[MATERIAL FOR THE TASK]

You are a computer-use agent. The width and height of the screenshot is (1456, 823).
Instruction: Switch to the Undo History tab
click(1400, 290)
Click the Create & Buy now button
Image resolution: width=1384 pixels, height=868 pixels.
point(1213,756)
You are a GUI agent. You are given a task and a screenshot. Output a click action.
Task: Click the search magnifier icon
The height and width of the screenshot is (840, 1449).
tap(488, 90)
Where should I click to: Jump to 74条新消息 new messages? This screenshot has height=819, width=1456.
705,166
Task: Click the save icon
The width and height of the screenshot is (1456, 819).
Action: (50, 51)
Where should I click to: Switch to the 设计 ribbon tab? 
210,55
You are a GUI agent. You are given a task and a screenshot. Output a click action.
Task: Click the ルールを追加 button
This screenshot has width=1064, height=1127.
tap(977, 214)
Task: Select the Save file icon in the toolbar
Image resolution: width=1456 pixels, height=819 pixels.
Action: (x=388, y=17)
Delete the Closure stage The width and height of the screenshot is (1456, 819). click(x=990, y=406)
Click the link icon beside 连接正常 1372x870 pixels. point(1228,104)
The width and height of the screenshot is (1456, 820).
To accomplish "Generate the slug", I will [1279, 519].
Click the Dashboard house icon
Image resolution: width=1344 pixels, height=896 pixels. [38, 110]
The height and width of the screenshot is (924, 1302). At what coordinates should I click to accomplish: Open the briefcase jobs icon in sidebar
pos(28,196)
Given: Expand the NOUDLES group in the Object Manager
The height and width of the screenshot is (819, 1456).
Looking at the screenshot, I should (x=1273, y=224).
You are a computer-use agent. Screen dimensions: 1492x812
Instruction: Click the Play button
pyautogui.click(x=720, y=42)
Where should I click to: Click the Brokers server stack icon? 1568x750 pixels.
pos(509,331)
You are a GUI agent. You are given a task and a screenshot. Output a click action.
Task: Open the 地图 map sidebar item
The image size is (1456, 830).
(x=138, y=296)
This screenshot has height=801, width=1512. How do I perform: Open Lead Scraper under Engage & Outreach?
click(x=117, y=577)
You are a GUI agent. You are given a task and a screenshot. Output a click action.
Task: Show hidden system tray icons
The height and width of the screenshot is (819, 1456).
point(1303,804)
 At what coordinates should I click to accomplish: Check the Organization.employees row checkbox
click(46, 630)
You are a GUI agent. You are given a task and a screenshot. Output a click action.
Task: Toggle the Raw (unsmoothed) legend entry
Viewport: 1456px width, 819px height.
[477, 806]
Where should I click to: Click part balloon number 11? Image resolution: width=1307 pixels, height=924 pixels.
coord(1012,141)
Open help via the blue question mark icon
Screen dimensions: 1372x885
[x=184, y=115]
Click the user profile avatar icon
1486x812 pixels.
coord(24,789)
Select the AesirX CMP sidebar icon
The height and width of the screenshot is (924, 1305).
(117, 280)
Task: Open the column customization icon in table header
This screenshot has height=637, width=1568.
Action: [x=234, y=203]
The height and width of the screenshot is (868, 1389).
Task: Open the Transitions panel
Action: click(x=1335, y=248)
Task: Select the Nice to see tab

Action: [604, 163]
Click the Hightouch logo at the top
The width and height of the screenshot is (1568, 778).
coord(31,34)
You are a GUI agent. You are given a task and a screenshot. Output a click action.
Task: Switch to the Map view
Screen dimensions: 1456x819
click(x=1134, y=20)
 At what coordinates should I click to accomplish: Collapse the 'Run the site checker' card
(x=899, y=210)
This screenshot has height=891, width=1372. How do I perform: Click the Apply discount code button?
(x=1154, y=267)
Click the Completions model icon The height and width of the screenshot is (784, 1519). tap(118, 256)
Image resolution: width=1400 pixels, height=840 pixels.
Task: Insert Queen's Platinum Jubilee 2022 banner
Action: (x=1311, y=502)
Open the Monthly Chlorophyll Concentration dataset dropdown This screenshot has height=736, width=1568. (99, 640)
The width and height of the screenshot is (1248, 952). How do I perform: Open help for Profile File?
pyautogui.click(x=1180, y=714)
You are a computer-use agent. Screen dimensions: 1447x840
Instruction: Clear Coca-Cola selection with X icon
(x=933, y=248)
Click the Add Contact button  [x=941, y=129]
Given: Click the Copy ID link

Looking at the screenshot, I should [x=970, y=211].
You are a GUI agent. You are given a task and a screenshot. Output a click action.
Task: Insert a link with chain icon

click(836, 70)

[/MATERIAL FOR THE TASK]

[WHAT IS EXPECTED] From the records above, extract exactly and only the lines that begin at the line with "Task: Toggle the" and stop after the line with "Click the Add".

[ANSWER TO THE EXERCISE]
Task: Toggle the Raw (unsmoothed) legend entry
Viewport: 1456px width, 819px height.
[477, 806]
Where should I click to: Click part balloon number 11? Image resolution: width=1307 pixels, height=924 pixels.
coord(1012,141)
Open help via the blue question mark icon
Screen dimensions: 1372x885
[x=184, y=115]
Click the user profile avatar icon
1486x812 pixels.
coord(24,789)
Select the AesirX CMP sidebar icon
The height and width of the screenshot is (924, 1305).
(117, 280)
Task: Open the column customization icon in table header
This screenshot has height=637, width=1568.
Action: [x=234, y=203]
The height and width of the screenshot is (868, 1389).
Task: Open the Transitions panel
Action: click(x=1335, y=248)
Task: Select the Nice to see tab

Action: [604, 163]
Click the Hightouch logo at the top
The width and height of the screenshot is (1568, 778).
coord(31,34)
You are a GUI agent. You are given a task and a screenshot. Output a click action.
Task: Switch to the Map view
Screen dimensions: 1456x819
click(x=1134, y=20)
 At what coordinates should I click to accomplish: Collapse the 'Run the site checker' card
(x=899, y=210)
This screenshot has height=891, width=1372. How do I perform: Click the Apply discount code button?
(x=1154, y=267)
Click the Completions model icon The height and width of the screenshot is (784, 1519). tap(118, 256)
Image resolution: width=1400 pixels, height=840 pixels.
Task: Insert Queen's Platinum Jubilee 2022 banner
Action: (x=1311, y=502)
Open the Monthly Chlorophyll Concentration dataset dropdown This screenshot has height=736, width=1568. (99, 640)
The width and height of the screenshot is (1248, 952). How do I perform: Open help for Profile File?
pyautogui.click(x=1180, y=714)
You are a computer-use agent. Screen dimensions: 1447x840
Instruction: Clear Coca-Cola selection with X icon
(x=933, y=248)
Click the Add Contact button  [x=941, y=129]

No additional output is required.